Her attitude had made Miguel a little suspicious, and before signing the contract he had asked if they could visit the house one more time. He hadn’t found anything troubling: the bathroom worked perfectly, although they’d have to change the shower curtain because it was mildewed. The house had a lot of light, it wasn’t noisy even though it looked out onto the street, and the neighborhood with its lines of low houses seemed quite calm, but busy, with a lot of people in the shops along the street and even a modest bar on the corner. He had to admit he’d been paranoid. Paula, on the other hand, had trusted from the start in the house and its owner. She already knew where the desk and the books would go, and she was looking forward to studying outside in the courtyard, buying a comfortable chair so she could sit out there with her p
apers and a cup of coffee. Her plan was to finish her degree, take the three exams that she still needed to graduate, all within a year, and then go back to work. Finally she was setting a timeline, planning the months to come, and the house seemed ideal for her mission.

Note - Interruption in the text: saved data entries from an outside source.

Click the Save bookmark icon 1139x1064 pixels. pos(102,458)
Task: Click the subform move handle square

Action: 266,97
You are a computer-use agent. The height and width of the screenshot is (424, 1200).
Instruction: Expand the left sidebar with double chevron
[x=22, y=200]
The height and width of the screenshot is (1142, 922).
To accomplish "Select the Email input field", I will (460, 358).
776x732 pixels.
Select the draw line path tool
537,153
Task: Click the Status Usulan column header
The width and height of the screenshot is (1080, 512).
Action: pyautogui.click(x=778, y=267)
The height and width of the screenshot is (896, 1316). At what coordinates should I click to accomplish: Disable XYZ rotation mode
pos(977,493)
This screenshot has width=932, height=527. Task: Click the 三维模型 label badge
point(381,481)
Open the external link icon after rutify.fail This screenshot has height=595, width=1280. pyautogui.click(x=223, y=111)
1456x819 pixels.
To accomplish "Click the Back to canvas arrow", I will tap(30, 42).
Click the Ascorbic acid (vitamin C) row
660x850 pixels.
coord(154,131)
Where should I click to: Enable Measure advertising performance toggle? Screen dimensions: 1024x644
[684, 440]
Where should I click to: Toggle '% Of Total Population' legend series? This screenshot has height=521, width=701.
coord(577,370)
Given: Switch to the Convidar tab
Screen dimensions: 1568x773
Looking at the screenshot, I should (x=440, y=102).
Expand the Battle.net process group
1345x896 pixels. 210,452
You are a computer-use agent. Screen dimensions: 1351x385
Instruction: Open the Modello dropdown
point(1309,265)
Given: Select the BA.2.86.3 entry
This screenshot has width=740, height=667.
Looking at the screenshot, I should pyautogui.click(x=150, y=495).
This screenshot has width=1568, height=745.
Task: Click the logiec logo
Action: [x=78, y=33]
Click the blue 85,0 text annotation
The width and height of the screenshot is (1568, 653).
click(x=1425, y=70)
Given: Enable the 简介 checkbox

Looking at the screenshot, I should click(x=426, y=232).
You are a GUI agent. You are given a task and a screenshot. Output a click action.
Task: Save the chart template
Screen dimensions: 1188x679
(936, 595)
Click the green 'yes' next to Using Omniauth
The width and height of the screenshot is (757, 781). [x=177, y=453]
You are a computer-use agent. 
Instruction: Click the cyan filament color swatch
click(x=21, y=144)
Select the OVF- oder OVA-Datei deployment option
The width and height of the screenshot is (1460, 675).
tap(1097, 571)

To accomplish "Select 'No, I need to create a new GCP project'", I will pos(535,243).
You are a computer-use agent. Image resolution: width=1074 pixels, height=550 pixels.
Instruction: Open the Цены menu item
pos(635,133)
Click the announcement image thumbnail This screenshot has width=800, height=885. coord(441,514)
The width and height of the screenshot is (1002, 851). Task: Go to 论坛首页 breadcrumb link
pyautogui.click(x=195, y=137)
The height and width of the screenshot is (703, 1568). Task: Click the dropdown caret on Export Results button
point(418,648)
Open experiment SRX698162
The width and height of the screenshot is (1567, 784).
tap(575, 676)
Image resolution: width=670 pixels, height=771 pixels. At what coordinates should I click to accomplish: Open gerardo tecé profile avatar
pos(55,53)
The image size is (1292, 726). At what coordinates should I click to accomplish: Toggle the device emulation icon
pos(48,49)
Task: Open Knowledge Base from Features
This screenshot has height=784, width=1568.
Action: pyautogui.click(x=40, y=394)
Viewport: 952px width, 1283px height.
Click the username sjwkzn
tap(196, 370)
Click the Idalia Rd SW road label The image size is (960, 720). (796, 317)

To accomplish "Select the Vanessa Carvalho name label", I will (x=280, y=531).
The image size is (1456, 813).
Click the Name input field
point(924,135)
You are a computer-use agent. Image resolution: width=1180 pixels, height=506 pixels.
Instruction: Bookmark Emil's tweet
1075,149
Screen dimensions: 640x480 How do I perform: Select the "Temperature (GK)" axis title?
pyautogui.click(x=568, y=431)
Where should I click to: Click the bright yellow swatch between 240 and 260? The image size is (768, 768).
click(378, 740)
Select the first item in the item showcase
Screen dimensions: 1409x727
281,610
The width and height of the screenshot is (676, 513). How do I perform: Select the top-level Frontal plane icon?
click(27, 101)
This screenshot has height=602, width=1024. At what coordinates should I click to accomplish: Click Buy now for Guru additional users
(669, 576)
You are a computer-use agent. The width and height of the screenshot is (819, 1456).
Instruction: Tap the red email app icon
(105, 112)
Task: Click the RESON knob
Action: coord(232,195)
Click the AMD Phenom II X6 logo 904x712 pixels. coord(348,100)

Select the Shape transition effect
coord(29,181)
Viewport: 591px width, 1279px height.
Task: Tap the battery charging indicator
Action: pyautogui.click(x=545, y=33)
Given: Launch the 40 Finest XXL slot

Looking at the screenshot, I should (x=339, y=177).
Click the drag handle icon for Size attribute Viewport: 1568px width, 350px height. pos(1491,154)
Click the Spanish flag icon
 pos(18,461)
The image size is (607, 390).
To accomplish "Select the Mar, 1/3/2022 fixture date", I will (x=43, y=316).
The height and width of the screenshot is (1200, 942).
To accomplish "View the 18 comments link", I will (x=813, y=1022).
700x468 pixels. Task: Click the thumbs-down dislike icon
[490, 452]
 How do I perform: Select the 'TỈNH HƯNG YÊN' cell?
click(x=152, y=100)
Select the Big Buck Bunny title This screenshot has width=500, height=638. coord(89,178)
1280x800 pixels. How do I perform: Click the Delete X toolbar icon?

They unpacked boxes and stacked books until the mess became unbearable and they ordered a pizza. They ate in the courtyard with the radio on. Miguel hated the first few days in a new house, when there was still no TV or Internet, and he was in an anticipatory bad mood thinking of the calls he would have to make before everything was in order. But he was too tired to worry. After smoking a cigarette, he went inside to lie down on the mattress, still without sheets, where he fell asleep. Paula fought sleep a while longer and brought the radio up to the roof to listen to a little music under the stars. She could see the buildings along the avenue very close by; in a few years, she thought, houses like hers—she already felt it was hers—were going to be bought and demolished to put up tall buildings. The neighborhood wasn’t in fashion yet, but it was only a matter of time. It wasn’t too far from downtown, it had a subway station nearby and a reputation for being quiet. She’d have to enjoy it as long as the rest of the city remained indifferent.
The terrace was edged by low walls, but it also had a fairly high mesh fence. Likely the owner had once had a dog there—that was why she’d mentioned her love for animals—and the mesh was to keep it from escaping. In one corner, though, the mesh had fallen. From there it was possible to look over and just see a sliver of the neighbor’s courtyard, four or five red tiles. She went downstairs to find a light blanket to cover herself in bed: the night had grown cool.